Core sector expands 6.4% in March to 16-month high

The combined output of eight crucial infrastructure sectors jumped to a 16-month high of 6.4 per cent in March due to a double-digit growth in refinery products, fertilisers, cement and electricity.

Data released by the commerce ministry on Monday showed the eight core industries — coal, crude oil, natural gas, refinery products, fertilisers, steel, cement and electricity — had a cumulative growth of 2.7 per cent in the financial year 2015-16 ended March. However, this was lower than 4.5 per cent for the previous financial year.

The industries carrying a total weight of nearly 38 per cent in the Index of Industrial Production (IIP) has seen a straight fourth month of rise. This is expected to give a push to the IIP, which had risen by two per cent in February.

Economists, however, forecast only a mild increase in IIP. “...the pick-up in the pace of expansion of the core sector augurs well for a mild improvement in IIP growth in March 2016,” said Aditi Nayar, senior economist, Icra.

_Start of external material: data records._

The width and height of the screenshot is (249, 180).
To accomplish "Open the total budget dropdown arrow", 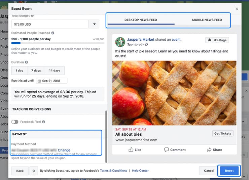I will [x=94, y=24].
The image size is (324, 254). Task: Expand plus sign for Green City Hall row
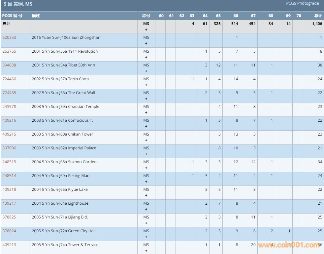146,237
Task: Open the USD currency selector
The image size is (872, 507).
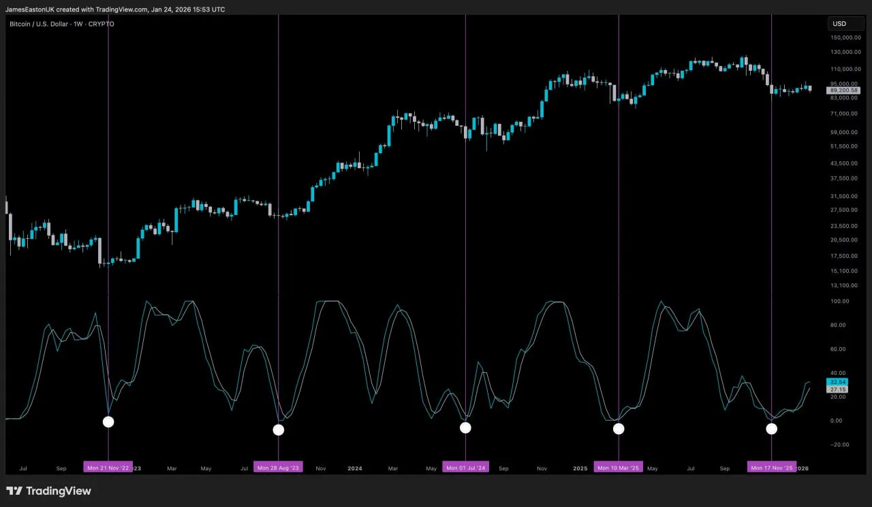Action: click(x=846, y=24)
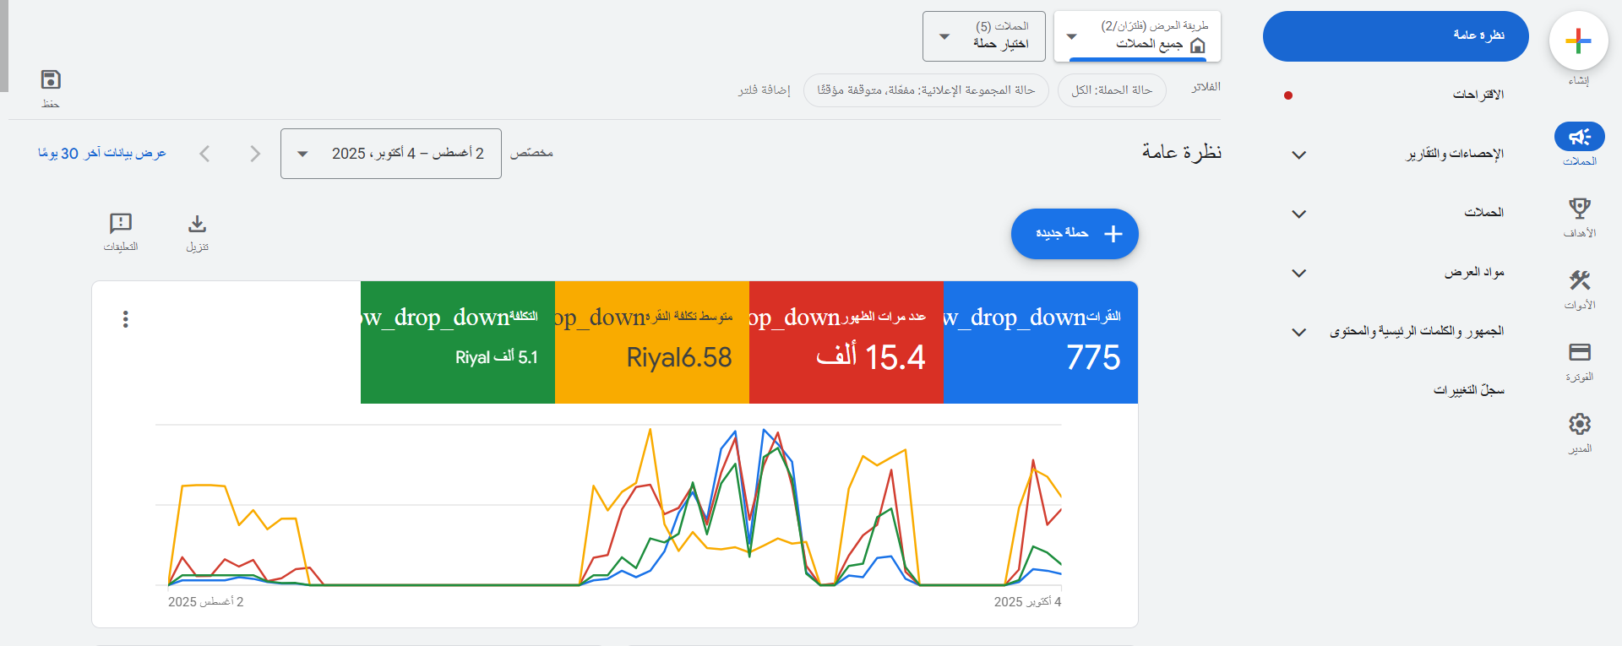Open the Goals trophy icon
1622x646 pixels.
1579,209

Core sector growth had registered a 15-month rise of 5.7 per cent in February mainly due to growth in production of fertiliser and cement. In March, both sectors continued to outperform others with fertiliser production jumping by 22.9 per cent followed by cement, which grew at 11.9 per cent.

The number of sectors which registered double-digit growth was taken to four in March from two in the previous month. Electricity generation, which has progressively risen since December, registered a growth of 11.3 per cent in March. The same is true for refinery products, growth rates for which rose from 2.1 per to 10.8 per cent over the same period.

Growth rates for coal however, continued to fall significantly from the 9.1 per cent rise in January to a mere 1.7 per cent rise in March. Steel production bounced back in March, rising at 3.4 per cent after the 0.5 per cent contraction seen in the previous month.

Production volumes for both crude oil and natural gas crashed in March. While crude oil fell by 5.1 per cent, the fall was more than double for natural gas, which contracted by 10.5 per cent. The industries continue to be hit by falling international crude oil prices coupled with subdued domestic and international demand.

While oil production has cumulatively declined by 1.4 per cent in the 2015-16 financial year, the decline has been highest among all industries, for natural gas at 4.2 per cent.